### Exercise material
========================================================================
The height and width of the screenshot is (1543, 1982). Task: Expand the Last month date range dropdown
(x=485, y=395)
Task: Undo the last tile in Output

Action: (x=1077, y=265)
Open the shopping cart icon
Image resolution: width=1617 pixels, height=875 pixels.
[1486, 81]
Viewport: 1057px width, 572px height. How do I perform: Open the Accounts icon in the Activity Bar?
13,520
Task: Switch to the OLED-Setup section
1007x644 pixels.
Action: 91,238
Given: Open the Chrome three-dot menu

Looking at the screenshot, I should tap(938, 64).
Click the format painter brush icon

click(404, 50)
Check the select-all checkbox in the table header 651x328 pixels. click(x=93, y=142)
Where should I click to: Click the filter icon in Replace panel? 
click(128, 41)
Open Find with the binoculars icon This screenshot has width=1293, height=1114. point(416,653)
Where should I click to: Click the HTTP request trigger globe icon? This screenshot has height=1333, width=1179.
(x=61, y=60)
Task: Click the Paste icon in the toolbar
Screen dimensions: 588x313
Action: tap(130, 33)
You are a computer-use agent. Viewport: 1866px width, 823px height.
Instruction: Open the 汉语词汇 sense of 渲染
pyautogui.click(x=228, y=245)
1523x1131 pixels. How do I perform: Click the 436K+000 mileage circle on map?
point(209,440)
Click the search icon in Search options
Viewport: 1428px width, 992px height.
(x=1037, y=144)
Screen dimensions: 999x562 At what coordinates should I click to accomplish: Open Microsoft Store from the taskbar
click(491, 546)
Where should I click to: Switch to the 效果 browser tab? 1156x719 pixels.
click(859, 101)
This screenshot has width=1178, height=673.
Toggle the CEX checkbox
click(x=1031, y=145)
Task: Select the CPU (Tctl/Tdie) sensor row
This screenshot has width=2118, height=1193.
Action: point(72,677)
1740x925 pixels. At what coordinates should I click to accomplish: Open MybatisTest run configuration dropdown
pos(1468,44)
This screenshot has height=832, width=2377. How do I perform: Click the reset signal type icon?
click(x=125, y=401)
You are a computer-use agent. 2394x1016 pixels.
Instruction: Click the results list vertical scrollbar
========================================================================
### To do
Reproduce every line above that contains the string "agent".

### Response
You are a computer-use agent. Viewport: 1866px width, 823px height.
You are a computer-use agent. 2394x1016 pixels.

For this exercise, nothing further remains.